Pero es que en estos días una cliente me dijo que claro que yo podía vivir felizmente ya que soy un tipo bohemio (creo que con eso me quiso decir hippie cholúo, drogadicto, irresponsable, flojo, y quién sabe si hasta comunista y ateo ¡Dios mío!) que ya había vivido la responsabilidad, la quiebra, el fracaso matrimonial, y que como dice Terry Pratchett, había salido de la locura atravesándola de parte a parte. Que por eso ya podía vivir feliz y tranquilo. Me sentí como Dante. Perdón... Pero que ella en cambio tenía responsabilidades propias de su carrera de administración, cargo gerencial, madre realizadísima de dos hijos a sus treinta y dos primaveras en el gimnasio todas las mañanas que no va a correr en la Caracola porque en este mundo competitivísimo además hay que estar buenísima, y un marido empresario que, fíjese usted, al que también hay que recordarle el vencimiento de las facturas. Todo esto mirándome con una condescendencia que yo no veía desde que era adolescente. Por supuesto que le entregué lo que ella había venido a buscar y luego me hice la cruz de cuerpo entero por si acaso.

Y claro, no va a ser de ese modo, si bajo el deseo de tener un carro más caro, ponerle goma a las tetas de la esposa, comprarle un celular arrechísimo al hijo que está en segundo de primaria para que no se burlen de él sus amiguitos que son a esa edad lo menos amiguito que se puede ser en la vida sobre todo si no tienes ese celular arrechísimo (como un ex amigo, a quien llamaré Decaulión para no herir susceptibilidades y porque capaz que me demanda, sostiene que tiene que ser) si bajo todo ese deseo no hay nada más que miedo a no tener nada más, no se puede ser más pendejo en la vida... Porque todo eso está afuera y no hace ni mejor ni peor a nadie. El parecer no tiene necesariamente nada qué ver con el ser. Prefiero el Toddy tibio. Ni siquiera ese perolero garantiza un orgasmito mejorcito en la vida.
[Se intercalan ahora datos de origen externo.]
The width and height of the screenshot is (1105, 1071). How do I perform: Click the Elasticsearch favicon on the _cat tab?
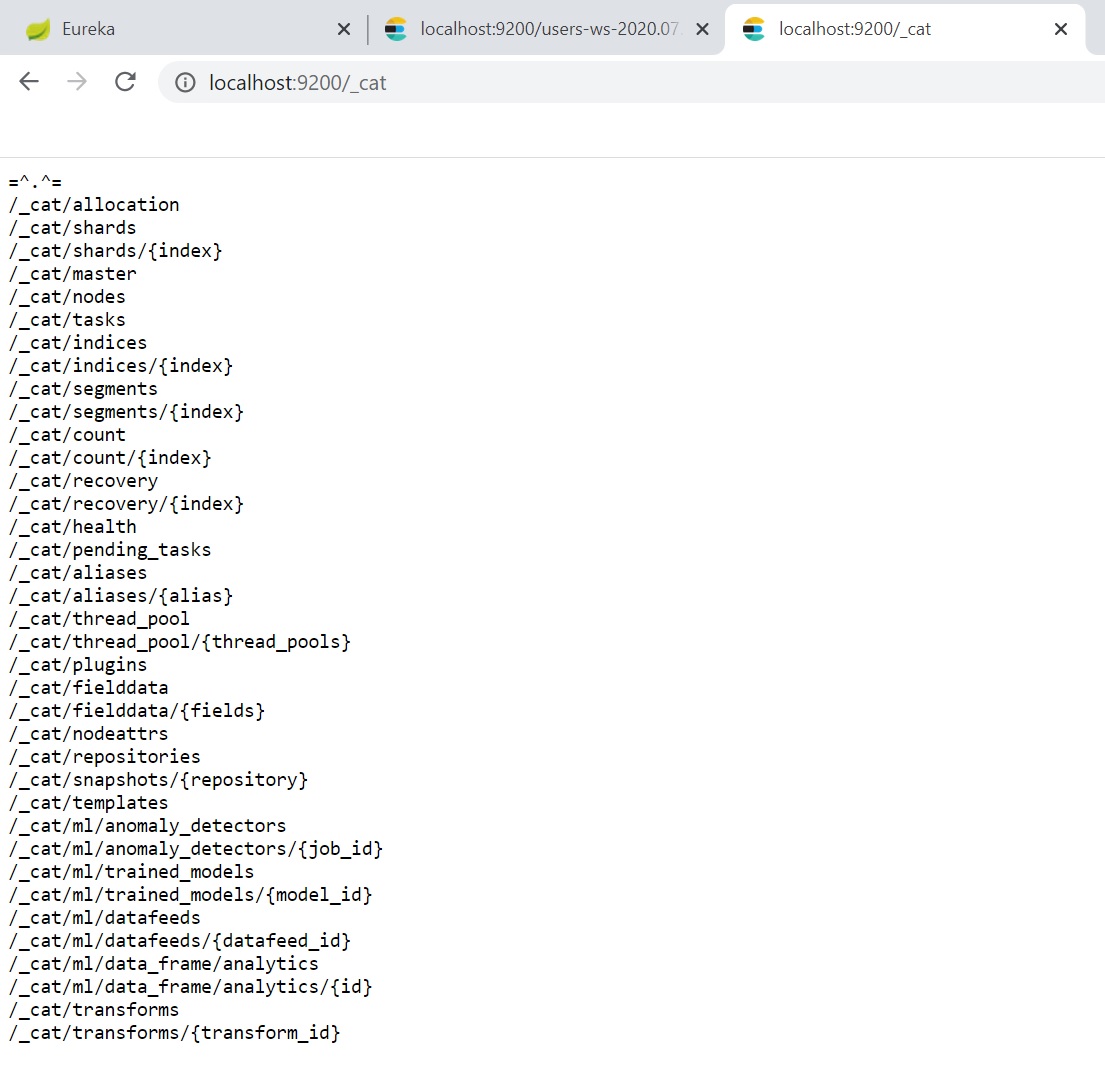[754, 30]
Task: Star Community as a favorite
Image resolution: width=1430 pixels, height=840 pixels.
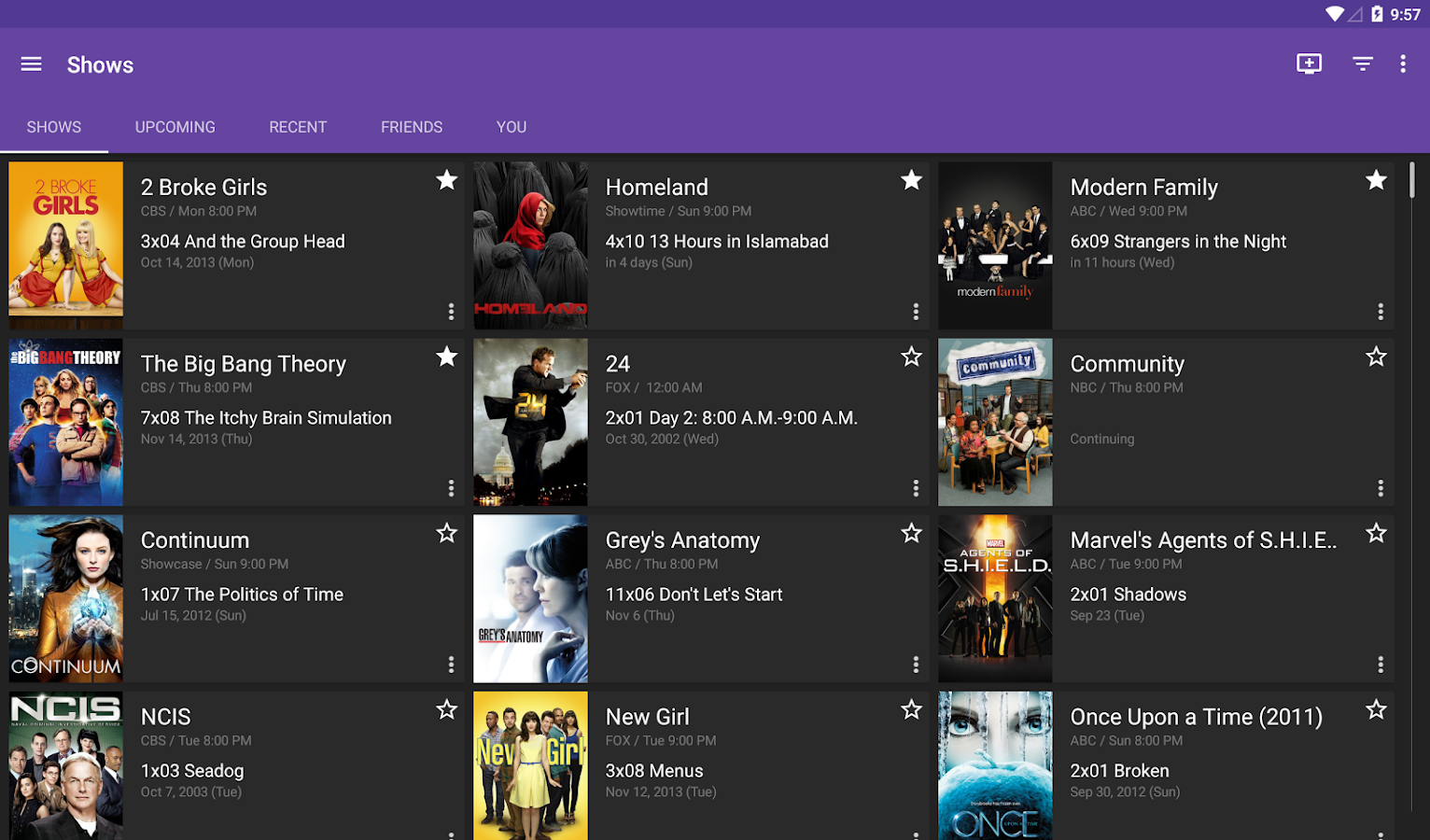Action: (1376, 357)
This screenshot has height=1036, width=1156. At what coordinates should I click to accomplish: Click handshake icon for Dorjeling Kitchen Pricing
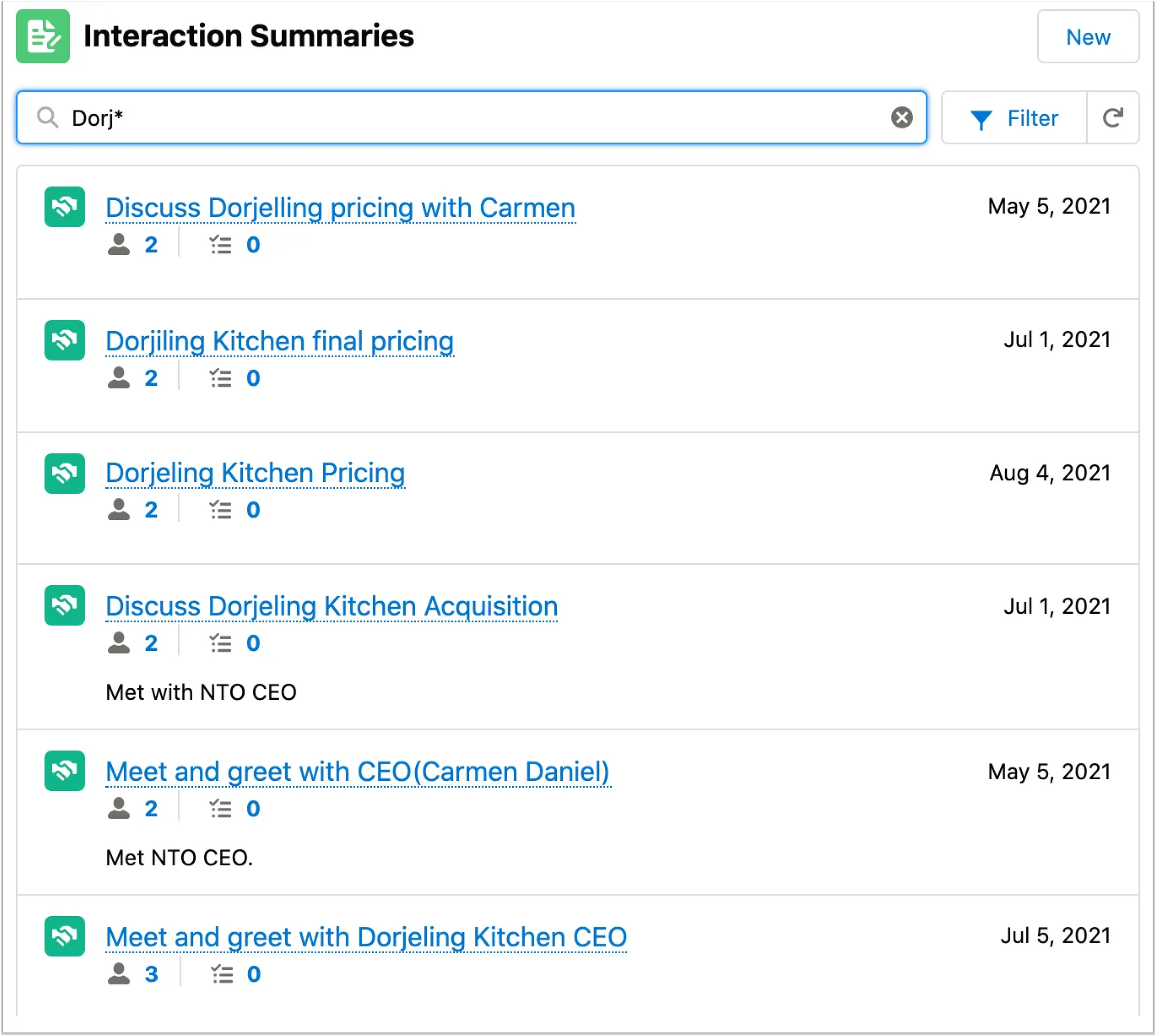click(65, 474)
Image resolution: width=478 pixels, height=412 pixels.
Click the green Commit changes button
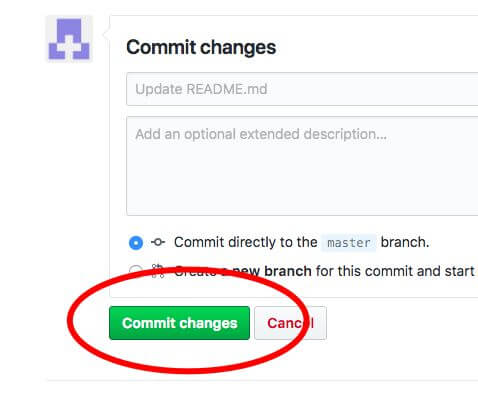[179, 323]

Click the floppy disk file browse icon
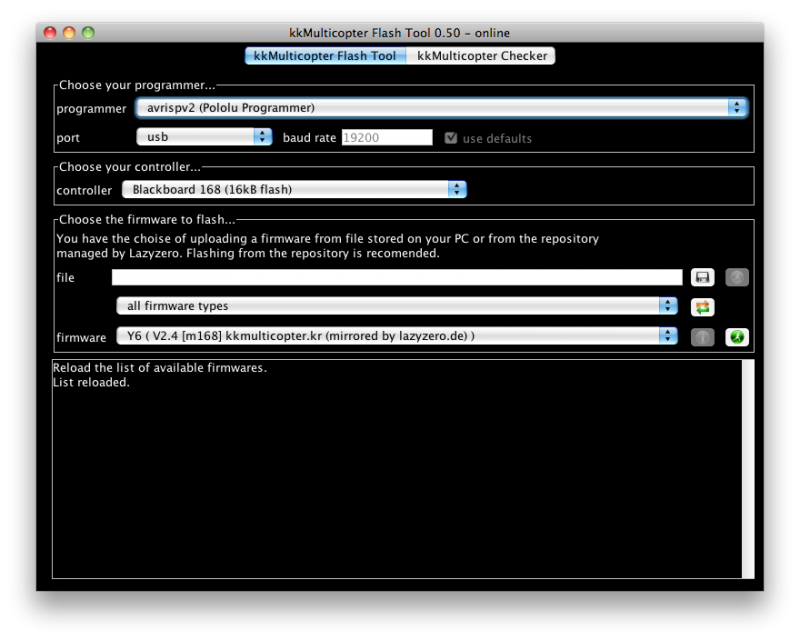pos(702,277)
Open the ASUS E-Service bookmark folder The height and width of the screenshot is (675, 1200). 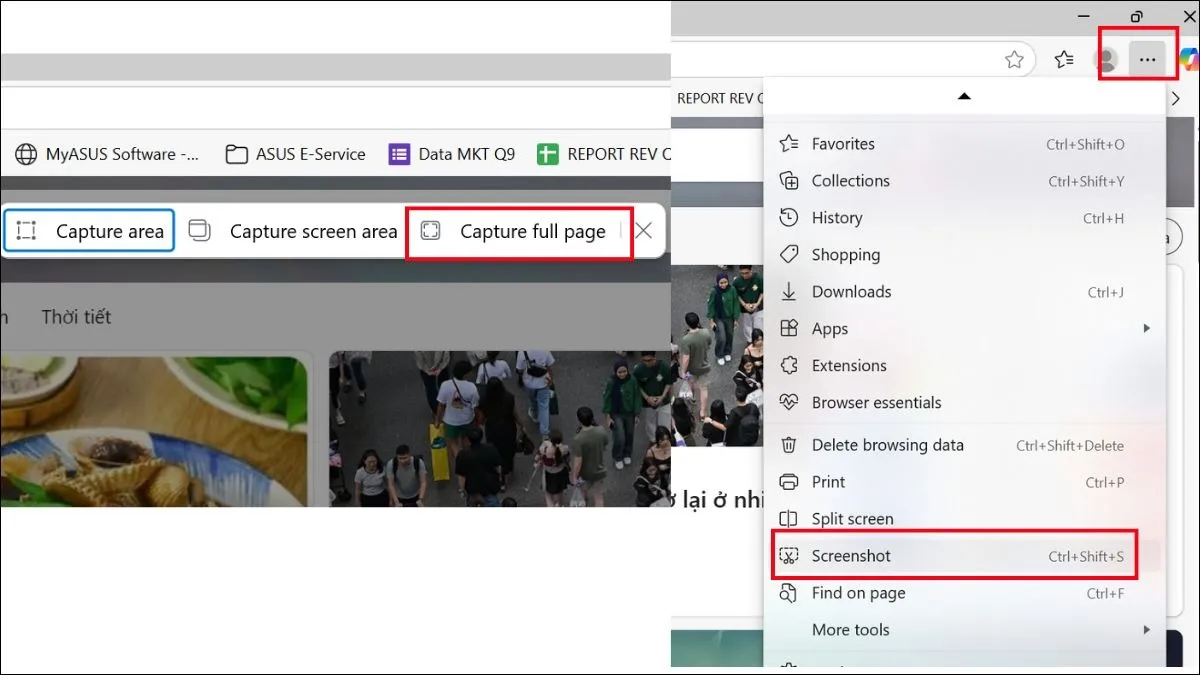point(295,154)
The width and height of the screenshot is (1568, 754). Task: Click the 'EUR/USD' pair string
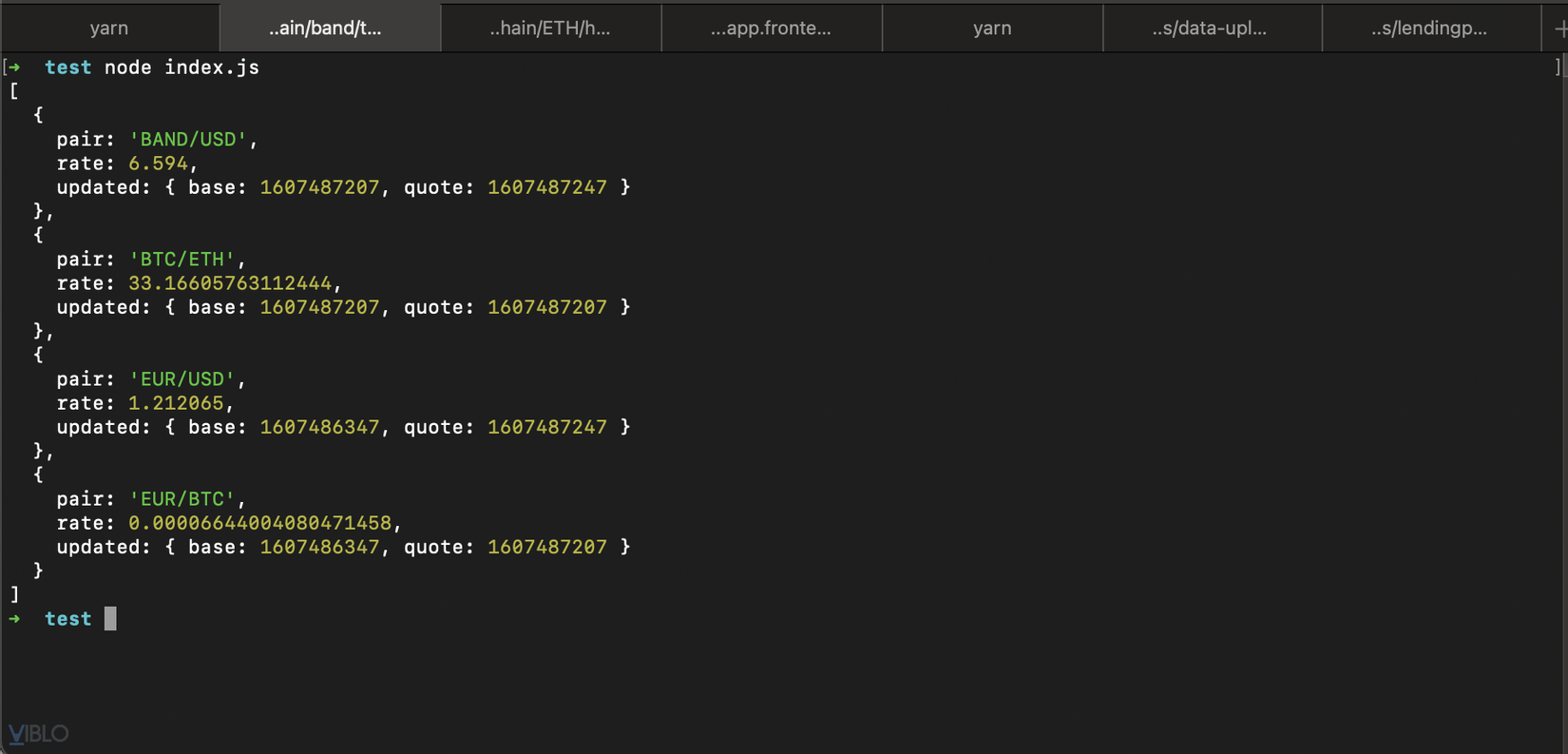click(x=182, y=379)
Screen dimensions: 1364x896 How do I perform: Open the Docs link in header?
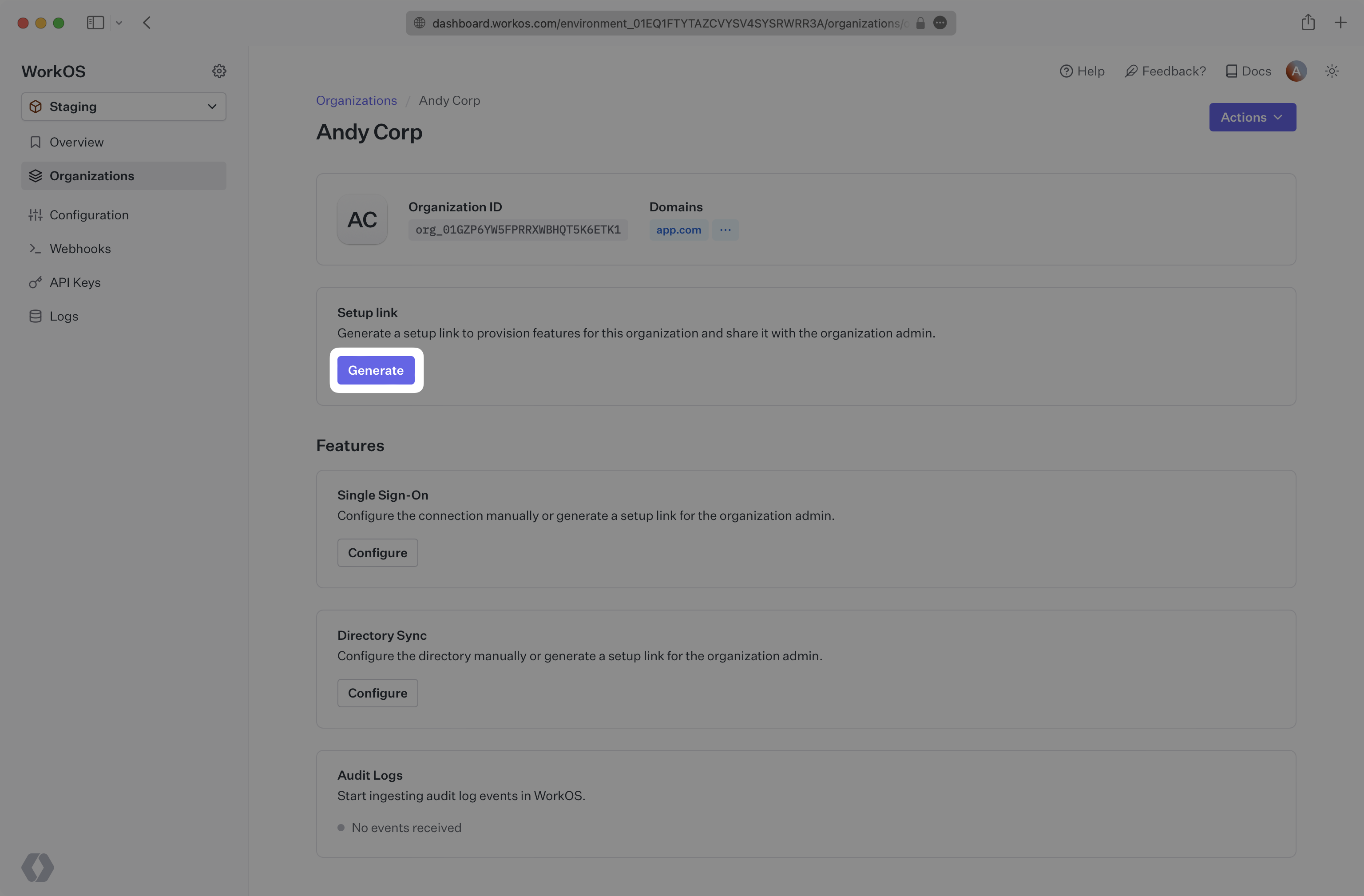tap(1248, 71)
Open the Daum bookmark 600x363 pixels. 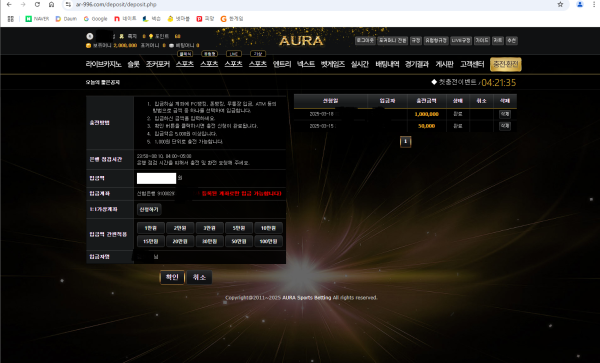[66, 18]
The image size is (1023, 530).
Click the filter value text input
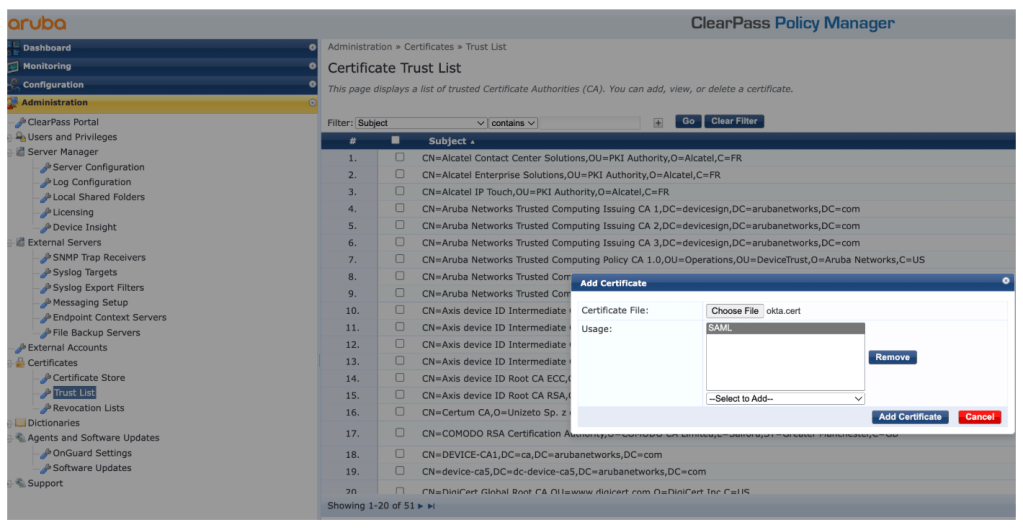pyautogui.click(x=590, y=122)
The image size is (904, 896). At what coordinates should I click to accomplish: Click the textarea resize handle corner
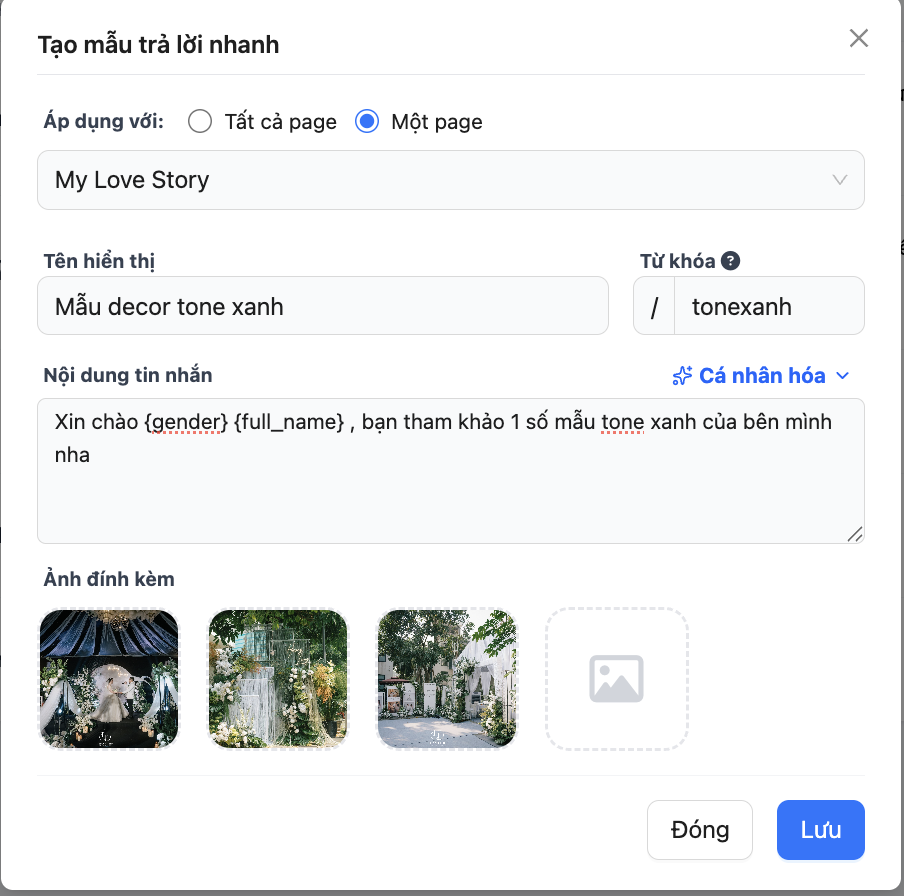click(x=855, y=535)
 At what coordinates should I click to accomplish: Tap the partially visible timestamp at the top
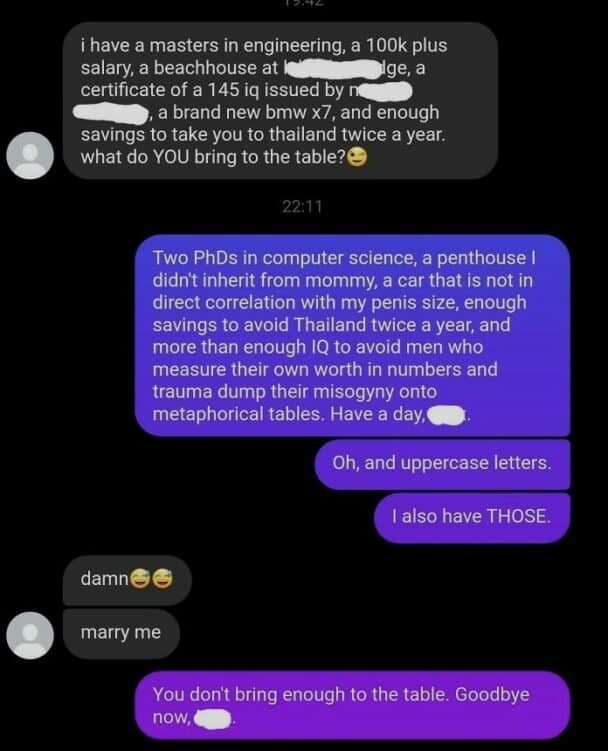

Dejarse de pendejadas solo significa para mí encaminarse hacia la coherencia. Es decir que no abogo por la renuncia de los bienes materiales, ni por el ascetismo mendicante, ni por la oligofrenia, ni por las cholas de meterle el dedo, porque parece más fácil llegar a ser lo que se parece que se es, que terminar pareciendo lo que realmente se es, y no es semántica ociosa.

Falsos oropeles, diría mi finada abuelita.

Lo que pasa es que el malestar que nos hace volcarnos hacia fuera y perdernos cada minuto más y más se alimenta principalmente por el diferencial de potencial que se genera por la distancia entre lo que somos y lo que parecemos. Hay que tener cuidado no terminemos como la maestra que reprende ferozmente y llena de miedo a los alumnos ante las primeras manifestaciones de la sexualidad pero que le manda correos electrónicos de contenido pornográfico a los padres de los mismos niños reprendidos. Es decir, algo así como esquizofrénicos, y me perdonan los especialistas en el tema.

Total es que no pude hacer un decálogo con este tema. No pude porque todo se reduce al final a dejarse de pendejadas y el palabrerío termina sobrando y eso contradice la intención del asunto.

Por lo tanto, vivir, ser, amar, y todo eso, si se quiere hacer plenamente pasa por ese equivalente versionado de Moisés que se sintetiza en no joder, o dejarse de pendejadas, o más precisamente sea usted coherente ¡nojoda!